Here's a story I did on Friday for The News Service of Florida:
The Department of Corrections and a contractor accusing the agency of reaching a secret deal with a competitor clashed in a courtroom on Friday in the opening round of a hostile bid dispute.
The end result in the case could decide which company gets a contract worth at least $15 million a year to provide mental health services to roughly 17,000 inmates in South Florida prisons. The current contract for the services expires at the end of this month.
But it's clear that the department, MHM Correctional Services and successful bidder Correctional Medical Services have starkly different accounts on how the contract was awarded in April. And the ultimate decision in the case will hinge on several factors, including whether or not the department even had to follow certain procurement laws when it decided to give a 5-year contract to CMS.
The now public fight over the contract comes at the same time that state lawmakers have ratcheted up complaints about how state agencies award contracts and the terms and conditions included in them. Gov. Charlie Crist recently vetoed a bill that would have given the Legislature more say over contracts.
Both vendors have brought on high-powered and politically-connected firms to represent them.
MHM is represented by a team of lawyers from Foley & Lardner LLP, while the St. Louis based CMS is represented by GrayRobinson.

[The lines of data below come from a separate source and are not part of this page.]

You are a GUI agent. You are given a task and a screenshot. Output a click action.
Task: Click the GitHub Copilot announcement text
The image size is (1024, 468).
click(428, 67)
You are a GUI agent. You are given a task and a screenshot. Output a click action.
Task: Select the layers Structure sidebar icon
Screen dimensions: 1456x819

Attorneys for the state and for CMS argued at the start of a day-long hearing Friday that after the department initially deemed the four bids for the mental health contract as "non-responsive" the agency was allowed under Florida law to proceed with negotiations outside a normal bidding process. Administrative Hearing Judge Suzanne Hood, however, allowed the hearing to begin without ruling on this key point.

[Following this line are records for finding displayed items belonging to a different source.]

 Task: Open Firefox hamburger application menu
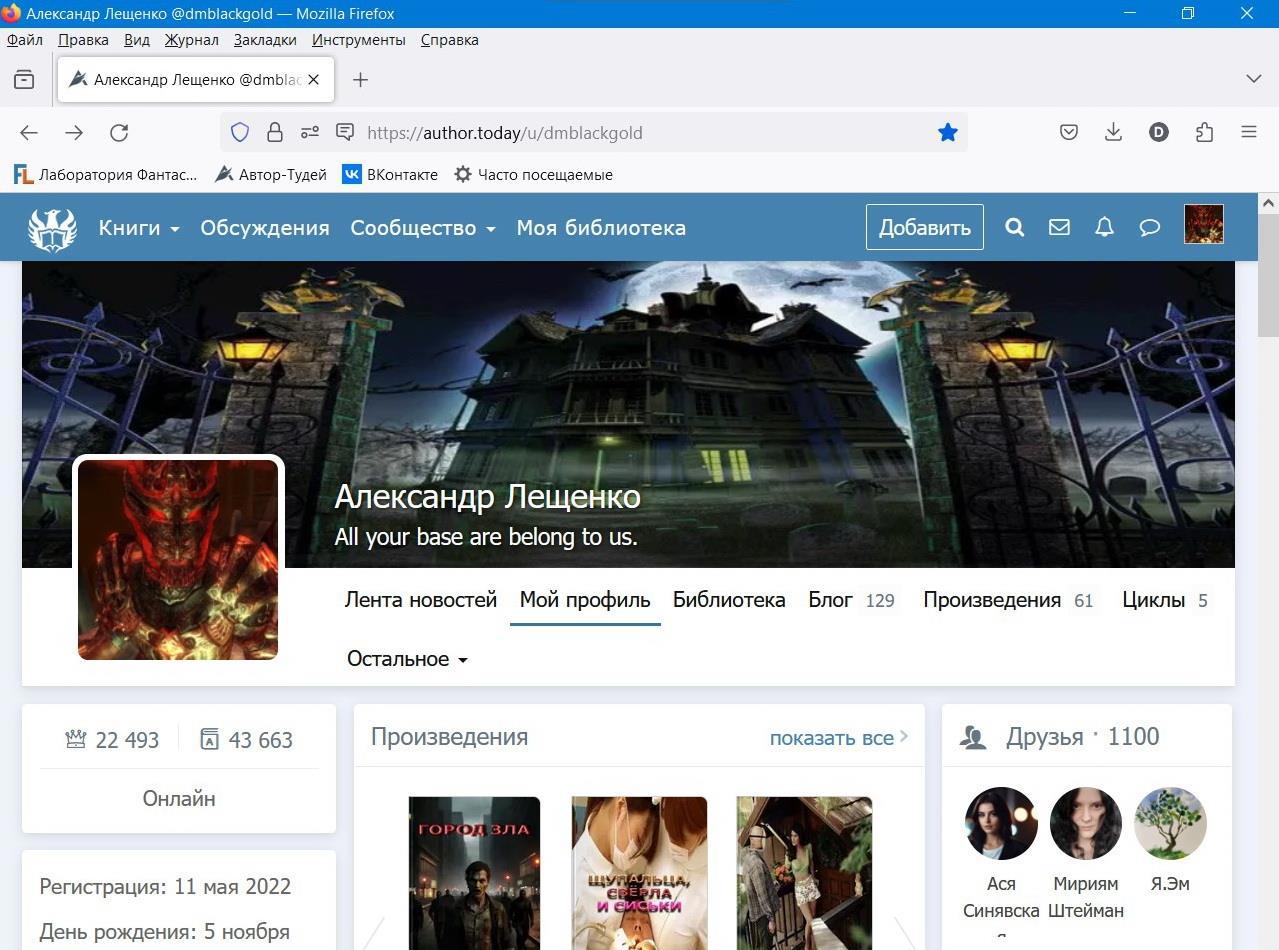1249,132
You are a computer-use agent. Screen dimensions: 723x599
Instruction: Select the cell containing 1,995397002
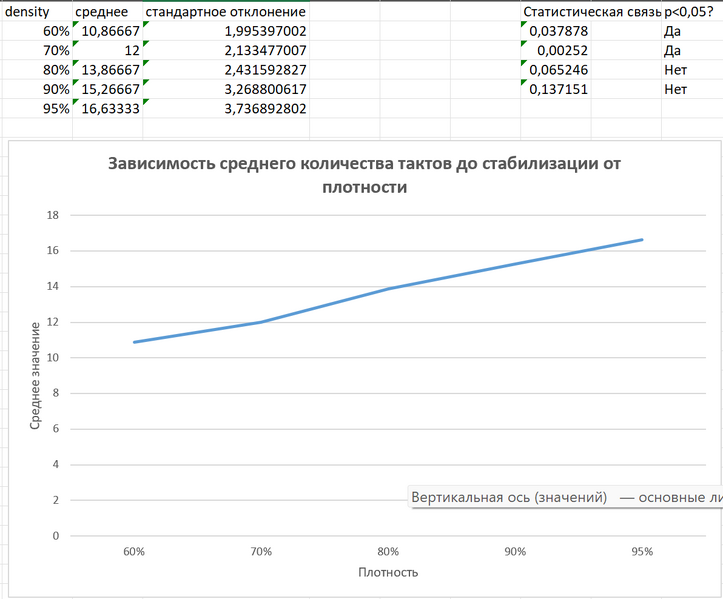(225, 32)
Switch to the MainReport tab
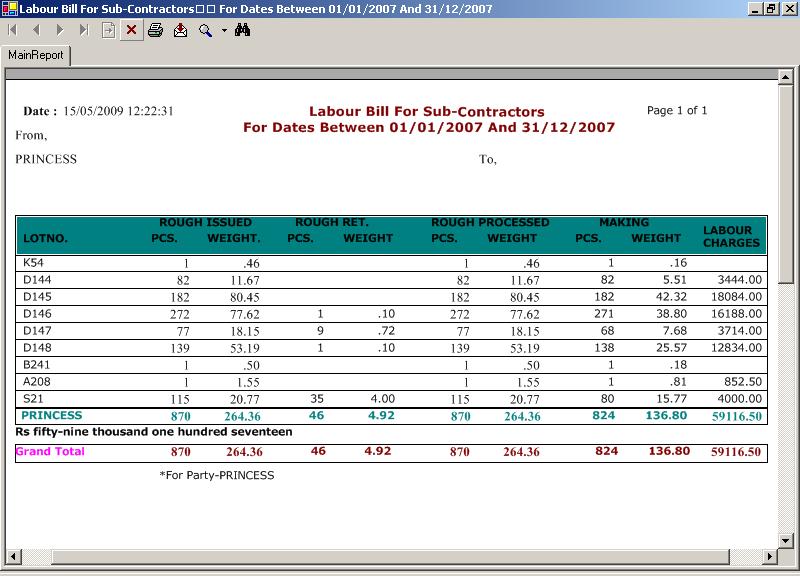Screen dimensions: 800x576 [36, 55]
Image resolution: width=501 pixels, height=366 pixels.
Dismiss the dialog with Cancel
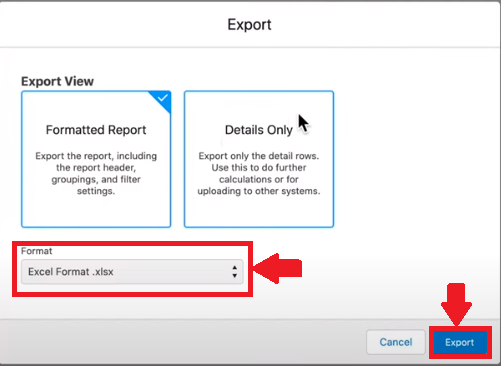[396, 342]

Hood also began the hearing despite the attempts of attorneys for Virginia-based MHM to delay its start. Lawyers for the company asserted they needed more time to conduct additional depositions and evidence requests after the department was ordered this week by a Leon County circuit judge to turn over e-mails it had initially contended were not subject to Florida's public records law.
Susan Stephens, assistant general counsel for DOC, asserted that new information that was handed over "is not a revelation" and that it cited the same legal arguments the agency made when it publicly noticed the contract award.
The key e-mail was from Stephens to another DOC employee stating that the agency could "deviate" from the bidding requirements and that the state was not obligated to negotiate with the "next best proposal.''
MHM has been providing mental health services for two and a half years now. When it submitted a new bid to keep the current contract, the company offered up a bid worth $15.54 million a year, keeping in line with a request by DOC to cap expenses at $70 per inmate per month. The initial bid by CMS was worth $16.53 million annually.
But evaluators with the department concluded that all four bids it received for the contract did not satisfy bidding requirements, contending that MHM did not meet standards for financial viability because a stock repurchase plan had affected the company's debt ratios, while CMS did not meet the per inmate price cap.
Susan Ritchey, the chief Financial Officer for MHM, testified on Friday that she was surprised when her company lost the bid. She said her company had no idea the state was negotiating with CMS until the bid award was announced.
"It's baffling to us how they choose the vendor they did,'' Ritchey said.
Ritchey also testified that the ultimate contract reached between CMS and the state had significant differences that were not allowed under the initial request for proposal, or RFP. The final 5-year deal allows CMS to raise the per-inmate cost each year and they have flexibility in staffing levels. The contract also gives the company 30 days to correct any problems before the state can assess penalties. The contract is worth an estimated $83.2 million or about $5.5 million more than what MHM said it wanted.
Ken Fields, a spokesman for CMS, however, pointed out that the final deal reached with the state is cheaper than what the state is paying MHM under its current contract.
"While we cannot comment in detail on the litigation filed by MHM, the negotiation process is specifically allowed by Florida law and will save the state nearly $1.7 million in the first year compared to what the current vendor is charging the state for the same services,'' said Fields.
The hearing is scheduled to resume on Wednesday.